What Chess Pieces Represent

What Chess Pieces Represent

Everyone who knows a little something about the game of chess will notice that the chessmen are uniquely named. Each piece has their part to play during the game, but what chess pieces represent is also an interesting topic.

There is so much symbolism and creativity in the world of chess. It isn’t just a boring sport where people challenge each other’s skills and ability to strategize.

Behind each piece on the board is a story. Knowing the history and the reason for the chess pieces’ unique names makes the game even more interesting.

The Chess Board and What Chess Pieces Represent

Although technically not considered as a chess piece, the chess board is also a part of the entire chess set and it is impossible to play a game without it. When closely examined, the chess board actually resembles a battlefield where two warring parties fight until one is crowned victorious or no more legal moves can be made and the game ends in a draw.

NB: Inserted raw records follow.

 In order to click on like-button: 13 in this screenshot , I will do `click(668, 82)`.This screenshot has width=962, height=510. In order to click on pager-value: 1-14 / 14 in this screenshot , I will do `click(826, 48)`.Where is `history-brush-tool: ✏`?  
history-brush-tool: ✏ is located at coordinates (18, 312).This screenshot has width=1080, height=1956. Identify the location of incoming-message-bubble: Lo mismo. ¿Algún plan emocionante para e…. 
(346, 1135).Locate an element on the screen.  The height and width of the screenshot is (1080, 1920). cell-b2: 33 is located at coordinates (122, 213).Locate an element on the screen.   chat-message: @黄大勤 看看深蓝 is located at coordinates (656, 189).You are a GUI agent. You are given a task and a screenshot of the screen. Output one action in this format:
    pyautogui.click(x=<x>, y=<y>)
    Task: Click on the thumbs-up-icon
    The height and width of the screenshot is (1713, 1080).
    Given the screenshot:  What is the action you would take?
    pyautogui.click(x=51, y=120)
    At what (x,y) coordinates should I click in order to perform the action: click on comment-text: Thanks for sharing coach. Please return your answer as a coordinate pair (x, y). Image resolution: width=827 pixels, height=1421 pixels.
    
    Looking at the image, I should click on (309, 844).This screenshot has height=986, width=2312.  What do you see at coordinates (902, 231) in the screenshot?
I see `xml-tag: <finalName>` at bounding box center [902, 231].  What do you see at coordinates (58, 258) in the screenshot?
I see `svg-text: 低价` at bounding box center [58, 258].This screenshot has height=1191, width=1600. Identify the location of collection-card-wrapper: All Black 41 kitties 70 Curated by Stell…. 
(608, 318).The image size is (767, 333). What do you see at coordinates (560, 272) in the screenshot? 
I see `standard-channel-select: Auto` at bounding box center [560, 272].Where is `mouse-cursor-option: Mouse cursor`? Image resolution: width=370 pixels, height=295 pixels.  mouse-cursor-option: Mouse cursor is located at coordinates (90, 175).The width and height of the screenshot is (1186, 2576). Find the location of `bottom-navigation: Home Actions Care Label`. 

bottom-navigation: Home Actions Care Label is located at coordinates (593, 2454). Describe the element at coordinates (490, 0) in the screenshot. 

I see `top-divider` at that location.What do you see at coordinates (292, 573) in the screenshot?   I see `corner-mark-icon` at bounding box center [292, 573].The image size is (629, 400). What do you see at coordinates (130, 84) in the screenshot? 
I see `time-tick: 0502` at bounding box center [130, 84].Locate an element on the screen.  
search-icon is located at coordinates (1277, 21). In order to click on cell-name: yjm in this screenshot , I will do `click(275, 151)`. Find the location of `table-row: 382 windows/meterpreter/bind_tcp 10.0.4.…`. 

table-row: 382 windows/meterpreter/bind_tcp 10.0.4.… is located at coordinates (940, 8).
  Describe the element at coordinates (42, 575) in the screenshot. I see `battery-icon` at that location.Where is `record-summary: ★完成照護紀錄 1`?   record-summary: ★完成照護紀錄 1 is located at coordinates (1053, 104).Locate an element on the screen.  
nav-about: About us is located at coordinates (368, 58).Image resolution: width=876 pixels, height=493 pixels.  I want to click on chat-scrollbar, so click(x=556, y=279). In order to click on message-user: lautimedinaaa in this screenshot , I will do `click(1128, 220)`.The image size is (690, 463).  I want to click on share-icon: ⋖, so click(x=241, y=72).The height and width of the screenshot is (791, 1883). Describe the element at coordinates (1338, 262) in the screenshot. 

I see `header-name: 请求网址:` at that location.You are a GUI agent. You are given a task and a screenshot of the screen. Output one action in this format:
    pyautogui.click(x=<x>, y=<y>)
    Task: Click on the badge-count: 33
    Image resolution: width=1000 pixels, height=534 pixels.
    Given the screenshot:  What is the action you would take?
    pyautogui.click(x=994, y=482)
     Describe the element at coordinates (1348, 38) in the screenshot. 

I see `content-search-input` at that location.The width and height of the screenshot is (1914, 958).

This is why so much strategy and planning is involved in the game of chess because in a sense a war is unfolding.

The Pawns

Each side has 8 pawns and they go in front of the other pieces. There is debate about whether the pawns are the peasants who live outside of the castle walls or are the soldiers protecting the royal court behind them.

Either way, they are the first line of defense against invaders. In the game of chess, it is the pawn that gets to move first before a full battle ensues.

The Castle, Rook or Tower

This piece is positioned on the corners of each player’s side. As the name “castle” suggests, this is the protective barrier or the walls that protect the higher-ranking pieces.

This is why they are placed on the sides to symbolize protection over royalty, in the same way as a castle or a tower protects those on the inside.

The Knight

The knight pieces are the protective knights in the castle. The pieces are shaped like a horse because it is symbolic of what knights rode during battle.

These are also protected by the tower because back in medieval times knights were affluent and only well-educated and upper class warriors were considered as knights. They are also considered as protectors of the royal family, the first line of defense in case the enemy breaks through the castle walls.

The knights also have the ability to leap over other pieces since knights rode on horses in real life. They are also the only pieces that can start the game instead of a pawn.

However, why the knight moves in an “L” shape isn’t very clear. Many theorize that it symbolizes the beautiful and graceful movements of a knight riding on a horse.

The Bishop

The bishop stands close to the king and queen because it represents the church which many royal courts held near and dear to their hearts. This is also considered as the third most powerful piece on the chess board because back in the day religion could influence many people, even without the help of the royal family.

Also, the bishop was considered next in line from the reigning king and queen in medieval Europe.

The Queen

The queen is considered as the most powerful piece in the game of chess. She is allowed to move in any direction and in as many squares she wants.

History has proven that many reigning queens could be ruthless when it came to battles and wars. Since she can move freely across the board many players favor this piece over all others.

The King

The king is not as powerful as the queen, but he is considered as the most important piece that needs the most protection. Once a king is trapped and no other moves will allow him the game is over.

This also symbolizes the king during medieval times. Only when a king is killed or forced to surrender is the battle over and the opposing party declares victory.

A game of chess is like an intense battle between kingdoms and this is what chess pieces represent in every game. So, protect your king and conquer your enemy. Let battle commence!